(Stored items)
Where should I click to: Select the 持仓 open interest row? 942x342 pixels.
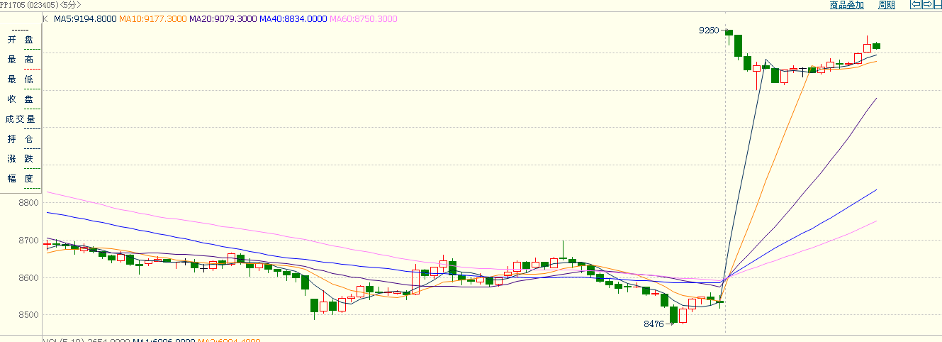[x=20, y=139]
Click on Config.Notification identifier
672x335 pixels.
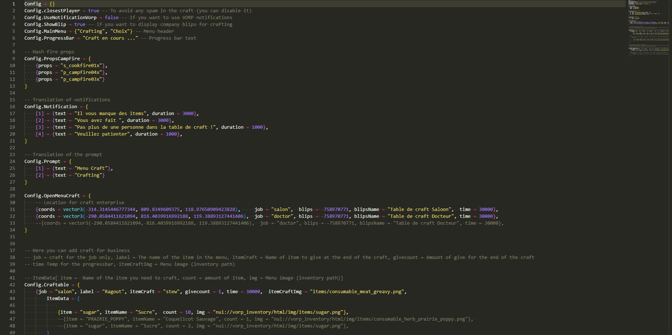coord(50,107)
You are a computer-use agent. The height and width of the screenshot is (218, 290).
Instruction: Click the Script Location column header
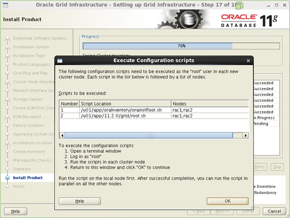point(125,104)
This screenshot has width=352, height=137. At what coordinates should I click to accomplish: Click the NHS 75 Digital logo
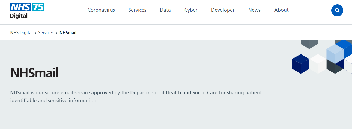pos(27,10)
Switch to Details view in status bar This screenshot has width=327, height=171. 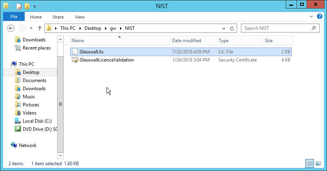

Exercise objective >> Return exactly the lines from the one containing "This screenshot has width=352, height=137." through the end of the records, leaving out every picture.

Response to the exercise >>
This screenshot has width=352, height=137. At what coordinates should I click to accomplish: Click the NHS 75 Digital logo
pos(27,10)
Switch to Details view in status bar This screenshot has width=327, height=171. 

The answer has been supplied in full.